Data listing
------

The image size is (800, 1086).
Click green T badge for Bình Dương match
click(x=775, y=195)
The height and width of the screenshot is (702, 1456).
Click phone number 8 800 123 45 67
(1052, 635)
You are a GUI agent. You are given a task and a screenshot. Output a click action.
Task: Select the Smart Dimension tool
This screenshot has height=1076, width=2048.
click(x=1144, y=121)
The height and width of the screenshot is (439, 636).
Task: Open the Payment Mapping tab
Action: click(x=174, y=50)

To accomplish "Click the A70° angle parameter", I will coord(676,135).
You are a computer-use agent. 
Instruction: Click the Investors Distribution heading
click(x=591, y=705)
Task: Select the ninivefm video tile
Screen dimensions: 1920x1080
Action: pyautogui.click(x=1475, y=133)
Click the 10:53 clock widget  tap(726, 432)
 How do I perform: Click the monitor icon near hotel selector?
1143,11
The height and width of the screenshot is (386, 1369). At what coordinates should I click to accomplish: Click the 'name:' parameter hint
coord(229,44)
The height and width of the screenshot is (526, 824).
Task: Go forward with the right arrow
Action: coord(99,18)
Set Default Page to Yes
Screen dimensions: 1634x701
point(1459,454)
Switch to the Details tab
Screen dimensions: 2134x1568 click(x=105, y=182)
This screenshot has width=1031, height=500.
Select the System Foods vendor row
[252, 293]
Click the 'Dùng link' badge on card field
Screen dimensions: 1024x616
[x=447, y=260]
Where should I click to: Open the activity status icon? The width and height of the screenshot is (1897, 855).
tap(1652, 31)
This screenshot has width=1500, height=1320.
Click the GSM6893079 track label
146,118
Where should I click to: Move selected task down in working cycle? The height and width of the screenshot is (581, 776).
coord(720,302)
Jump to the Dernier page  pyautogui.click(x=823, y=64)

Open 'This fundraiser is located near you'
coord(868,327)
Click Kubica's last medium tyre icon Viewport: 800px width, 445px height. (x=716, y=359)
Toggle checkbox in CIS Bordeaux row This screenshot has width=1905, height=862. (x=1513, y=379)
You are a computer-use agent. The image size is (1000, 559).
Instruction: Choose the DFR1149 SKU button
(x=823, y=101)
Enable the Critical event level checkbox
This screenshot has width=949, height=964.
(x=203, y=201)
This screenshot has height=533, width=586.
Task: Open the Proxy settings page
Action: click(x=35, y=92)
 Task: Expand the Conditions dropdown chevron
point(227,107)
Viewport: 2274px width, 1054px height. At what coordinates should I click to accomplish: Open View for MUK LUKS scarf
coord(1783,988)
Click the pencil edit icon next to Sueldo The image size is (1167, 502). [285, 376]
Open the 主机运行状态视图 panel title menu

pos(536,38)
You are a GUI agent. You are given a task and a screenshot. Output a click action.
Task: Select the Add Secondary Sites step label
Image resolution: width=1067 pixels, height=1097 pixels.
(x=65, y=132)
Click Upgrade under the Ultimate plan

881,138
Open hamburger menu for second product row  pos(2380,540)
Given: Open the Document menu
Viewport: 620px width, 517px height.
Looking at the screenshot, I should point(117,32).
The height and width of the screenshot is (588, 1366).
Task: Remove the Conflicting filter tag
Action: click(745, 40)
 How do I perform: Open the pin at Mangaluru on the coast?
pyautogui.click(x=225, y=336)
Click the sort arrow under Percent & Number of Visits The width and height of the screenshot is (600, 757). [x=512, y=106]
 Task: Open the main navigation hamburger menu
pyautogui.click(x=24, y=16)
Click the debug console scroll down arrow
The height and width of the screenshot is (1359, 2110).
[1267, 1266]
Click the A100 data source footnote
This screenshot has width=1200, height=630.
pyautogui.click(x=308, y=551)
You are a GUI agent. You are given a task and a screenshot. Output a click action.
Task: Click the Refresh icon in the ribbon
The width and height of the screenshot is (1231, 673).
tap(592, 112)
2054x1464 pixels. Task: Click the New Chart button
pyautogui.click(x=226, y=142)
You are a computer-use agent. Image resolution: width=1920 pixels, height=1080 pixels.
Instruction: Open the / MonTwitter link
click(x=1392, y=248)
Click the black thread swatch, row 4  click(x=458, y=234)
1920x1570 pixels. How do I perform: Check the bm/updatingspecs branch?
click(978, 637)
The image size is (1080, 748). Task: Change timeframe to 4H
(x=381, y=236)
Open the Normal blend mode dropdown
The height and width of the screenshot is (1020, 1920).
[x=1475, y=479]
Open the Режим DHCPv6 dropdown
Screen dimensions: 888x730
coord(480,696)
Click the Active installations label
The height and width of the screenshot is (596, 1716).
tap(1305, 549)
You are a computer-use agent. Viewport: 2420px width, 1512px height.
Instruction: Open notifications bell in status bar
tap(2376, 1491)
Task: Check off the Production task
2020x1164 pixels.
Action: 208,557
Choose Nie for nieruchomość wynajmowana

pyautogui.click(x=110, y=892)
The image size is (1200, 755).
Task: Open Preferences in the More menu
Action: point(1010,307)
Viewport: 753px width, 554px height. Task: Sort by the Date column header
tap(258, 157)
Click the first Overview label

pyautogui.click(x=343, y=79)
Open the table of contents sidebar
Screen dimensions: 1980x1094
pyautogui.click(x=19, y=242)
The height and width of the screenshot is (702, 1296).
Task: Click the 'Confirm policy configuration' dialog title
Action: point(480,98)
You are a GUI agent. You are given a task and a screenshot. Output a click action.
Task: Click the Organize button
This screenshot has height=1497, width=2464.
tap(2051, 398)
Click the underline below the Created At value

------

• [OBJECTIVE]
Write out the rows above again with "GUI agent" changed to "interface agent" everywhere, leaving everything else the same.

• [TASK RESULT]
The image size is (800, 1086).
Click green T badge for Bình Dương match
click(x=775, y=195)
The height and width of the screenshot is (702, 1456).
Click phone number 8 800 123 45 67
(1052, 635)
You are a interface agent. You are given a task and a screenshot. Output a click action.
Task: Select the Smart Dimension tool
This screenshot has height=1076, width=2048.
click(x=1144, y=121)
The height and width of the screenshot is (439, 636).
Task: Open the Payment Mapping tab
Action: click(x=174, y=50)

To accomplish "Click the A70° angle parameter", I will coord(676,135).
You are a computer-use agent. 
Instruction: Click the Investors Distribution heading
click(x=591, y=705)
Task: Select the ninivefm video tile
Screen dimensions: 1920x1080
Action: pyautogui.click(x=1475, y=133)
Click the 10:53 clock widget  tap(726, 432)
 How do I perform: Click the monitor icon near hotel selector?
1143,11
The height and width of the screenshot is (386, 1369). At what coordinates should I click to accomplish: Click the 'name:' parameter hint
coord(229,44)
The height and width of the screenshot is (526, 824).
Task: Go forward with the right arrow
Action: coord(99,18)
Set Default Page to Yes
Screen dimensions: 1634x701
point(1459,454)
Switch to the Details tab
Screen dimensions: 2134x1568 click(x=105, y=182)
This screenshot has width=1031, height=500.
Select the System Foods vendor row
[252, 293]
Click the 'Dùng link' badge on card field
Screen dimensions: 1024x616
[x=447, y=260]
Where should I click to: Open the activity status icon? The width and height of the screenshot is (1897, 855).
tap(1652, 31)
This screenshot has width=1500, height=1320.
Click the GSM6893079 track label
146,118
Where should I click to: Move selected task down in working cycle? The height and width of the screenshot is (581, 776).
coord(720,302)
Jump to the Dernier page  pyautogui.click(x=823, y=64)

Open 'This fundraiser is located near you'
coord(868,327)
Click Kubica's last medium tyre icon Viewport: 800px width, 445px height. (x=716, y=359)
Toggle checkbox in CIS Bordeaux row This screenshot has width=1905, height=862. (x=1513, y=379)
You are a computer-use agent. The image size is (1000, 559).
Instruction: Choose the DFR1149 SKU button
(x=823, y=101)
Enable the Critical event level checkbox
This screenshot has width=949, height=964.
(x=203, y=201)
This screenshot has height=533, width=586.
Task: Open the Proxy settings page
Action: click(x=35, y=92)
 Task: Expand the Conditions dropdown chevron
point(227,107)
Viewport: 2274px width, 1054px height. At what coordinates should I click to accomplish: Open View for MUK LUKS scarf
coord(1783,988)
Click the pencil edit icon next to Sueldo The image size is (1167, 502). [285, 376]
Open the 主机运行状态视图 panel title menu

pos(536,38)
You are a interface agent. You are given a task and a screenshot. Output a click action.
Task: Select the Add Secondary Sites step label
Image resolution: width=1067 pixels, height=1097 pixels.
(x=65, y=132)
Click Upgrade under the Ultimate plan

881,138
Open hamburger menu for second product row  pos(2380,540)
Given: Open the Document menu
Viewport: 620px width, 517px height.
Looking at the screenshot, I should point(117,32).
The height and width of the screenshot is (588, 1366).
Task: Remove the Conflicting filter tag
Action: click(745, 40)
 How do I perform: Open the pin at Mangaluru on the coast?
pyautogui.click(x=225, y=336)
Click the sort arrow under Percent & Number of Visits The width and height of the screenshot is (600, 757). [x=512, y=106]
 Task: Open the main navigation hamburger menu
pyautogui.click(x=24, y=16)
Click the debug console scroll down arrow
The height and width of the screenshot is (1359, 2110).
[1267, 1266]
Click the A100 data source footnote
This screenshot has width=1200, height=630.
pyautogui.click(x=308, y=551)
You are a interface agent. You are given a task and a screenshot. Output a click action.
Task: Click the Refresh icon in the ribbon
The width and height of the screenshot is (1231, 673).
tap(592, 112)
2054x1464 pixels. Task: Click the New Chart button
pyautogui.click(x=226, y=142)
You are a computer-use agent. Image resolution: width=1920 pixels, height=1080 pixels.
Instruction: Open the / MonTwitter link
click(x=1392, y=248)
Click the black thread swatch, row 4  click(x=458, y=234)
1920x1570 pixels. How do I perform: Check the bm/updatingspecs branch?
click(978, 637)
The image size is (1080, 748). Task: Change timeframe to 4H
(x=381, y=236)
Open the Normal blend mode dropdown
The height and width of the screenshot is (1020, 1920).
[x=1475, y=479]
Open the Режим DHCPv6 dropdown
Screen dimensions: 888x730
coord(480,696)
Click the Active installations label
The height and width of the screenshot is (596, 1716).
tap(1305, 549)
You are a computer-use agent. Viewport: 2420px width, 1512px height.
Instruction: Open notifications bell in status bar
tap(2376, 1491)
Task: Check off the Production task
2020x1164 pixels.
Action: 208,557
Choose Nie for nieruchomość wynajmowana

pyautogui.click(x=110, y=892)
The image size is (1200, 755).
Task: Open Preferences in the More menu
Action: point(1010,307)
Viewport: 753px width, 554px height. Task: Sort by the Date column header
tap(258, 157)
Click the first Overview label

pyautogui.click(x=343, y=79)
Open the table of contents sidebar
Screen dimensions: 1980x1094
pyautogui.click(x=19, y=242)
The height and width of the screenshot is (702, 1296).
Task: Click the 'Confirm policy configuration' dialog title
Action: point(480,98)
You are a interface agent. You are given a task and a screenshot. Output a click action.
Task: Click the Organize button
This screenshot has height=1497, width=2464.
tap(2051, 398)
Click the underline below the Created At value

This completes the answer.